If you are connecting directly to the V16 Pro from a notebook or PC you will need a crossover cable. The RED Ethernet cable supplied with your V16Pro is a crossover cable. This cable eliminates the need for a hub, switch, or router to make the connection. When connecting through a hub, switch, or router, a patch cable is used. There will be more on this later.
From the viewpoint of the hardware, Ethernet typically uses an eight-wire (four pair) cable that makes a point-to-point electrical connection. When connected to a switch, an Ethernet device is able to communicate with many other devices using the same connection. Do not let that idea bother you because setting up a small network to control your show will be easier than you think.
Now a few words on what the difference is between systems using the network to communicate and devices that make up the network. Devices (PCs, V16 Pros, DVMs and such) are connected to the network so that they may pass information to each other. In the first example, the network was a simple point-to-point connection. This is different from a RS232 connection in the fact that Ethernet requires addressing and controls that go far beyond a simple dedicated serial connection.
Devices such as hubs, switches and routers make up the network itself. The purpose of the network is to permit as many devices possible to be connected together. Just think of how your PC may be connected to the one down the hall or even to mine way over here or remain connected to mine if I go half way around the world. When many PCs, show controllers and other network devices are all connected together, there must be a post office to deliver the mail so to speak.
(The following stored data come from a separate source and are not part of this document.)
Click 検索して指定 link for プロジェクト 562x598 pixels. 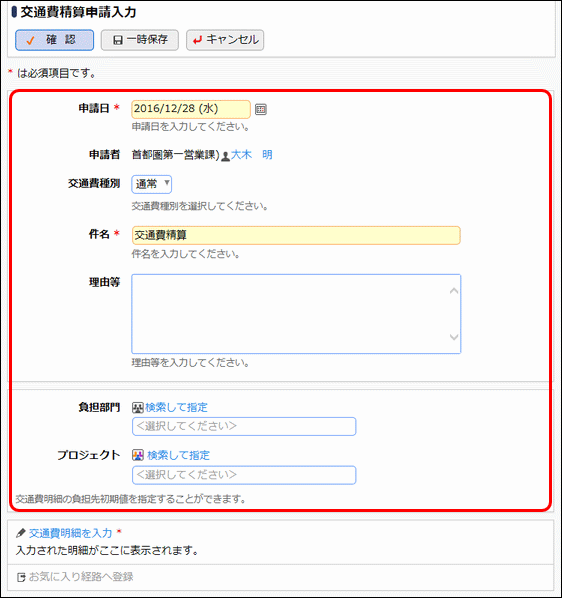click(x=178, y=455)
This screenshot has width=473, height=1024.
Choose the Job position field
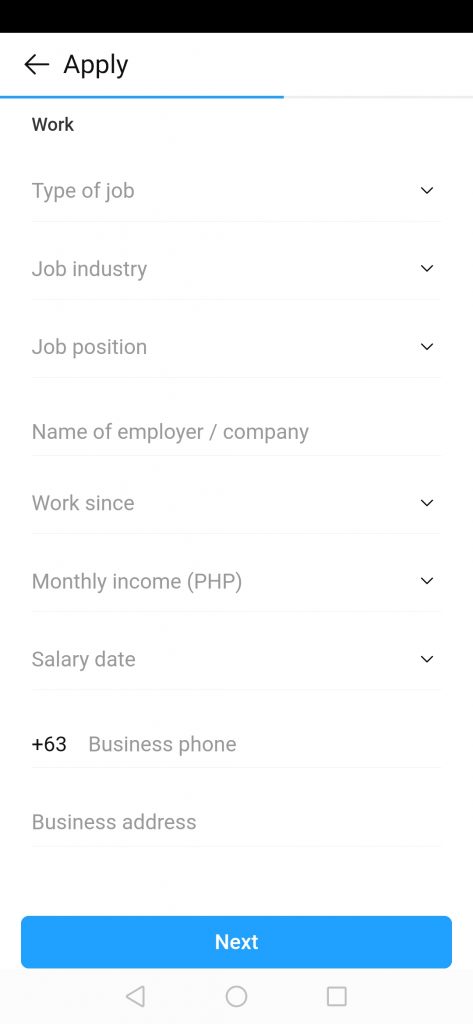click(236, 347)
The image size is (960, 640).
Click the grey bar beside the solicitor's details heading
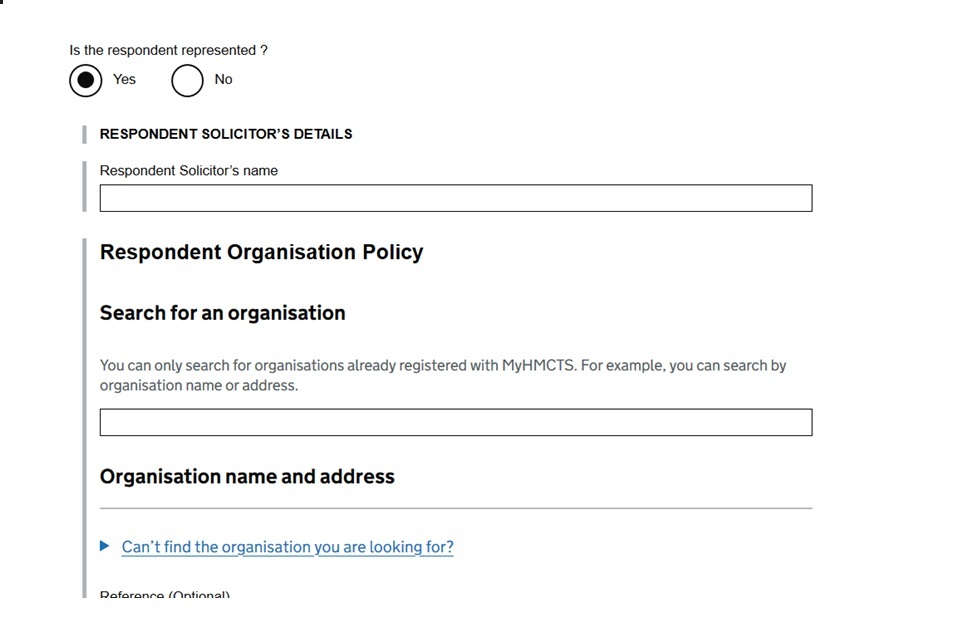click(x=85, y=134)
That is the function these devices serve.
So why do we need hubs, switches, and routers to create an Ethernet network? There are different reasons to use each of these devices so lets go over the basic functions of each one of them. Although small control networks are fast and easy to implement, the nature of non-dedicated connections can be hard to manage. As your network grows, maintain a map or chart of the connections.
Hubs have become more rare in modern networks because of their low level of functionality. Hubs copy all traffic to all ports at the same time. This slows high-speed networks, which is why they are not used. You may find a hub in an existing network or need one for simple network troubleshooting.
These devices are similar to hubs. The nice thing about a switch is that it will send data only to the port connected to the device with the corresponding Ethernet address. Much more traffic can be supported in this unit. If we use the post office example, you send a card to a friend and it goes only to your friend or if you send multiple cards they will all go only to the addressed locations and nowhere else. The Ethernet switch will support as many separate interconnects as it has ports. Another function of the switch is the ability to store addresses and remember the ports used to make the connection. This is valuable because it increases the efficiency of the data transfer. These devices are best for show control networks.
These devices are more complex in that they offer a connection between networks (such as your home network to the Internet). If you are planning to control or program your show over the Internet, you will need a router. Please be aware that you may also need an Internet Service Provider (ISP) and network administrator to maintain the security of your systems.
Addresses and Routing
If we think about the connections to a network, we need to know how the devices know where they are and how to find each other. The method most commonly used for Ethernet networks is the Internet Protocol (IP). IP uses addresses assigned to devices in the same way your home address is used by postmen to know what mail is to go to your house. In the Ethernet network, the IP address is divided into groups like a home address is divided up for easy reading.
For example, your name, house number, street, city, state and zip code are all needed to get a letter delivered to your house. The IP address is also divided into groups but in number form. IP addresses are in four groups of three numbers separated by periods (dots). The default IP address of the V16 Pro, port A is 192.168.0.254 (192 dot 168 dot 0 dot 254) and port B is 192.168.0.253, where each number can be in the range of 0-254. Every port on the network must have a unique IP address just as in the address for your mail. If we think of the IP address as a mailing address for your home, the first number could be the state = 192, the second could be the city = 168, the street = 0 and the house number = 254. We all know how much computers love numbers so we have number addresses for network identification.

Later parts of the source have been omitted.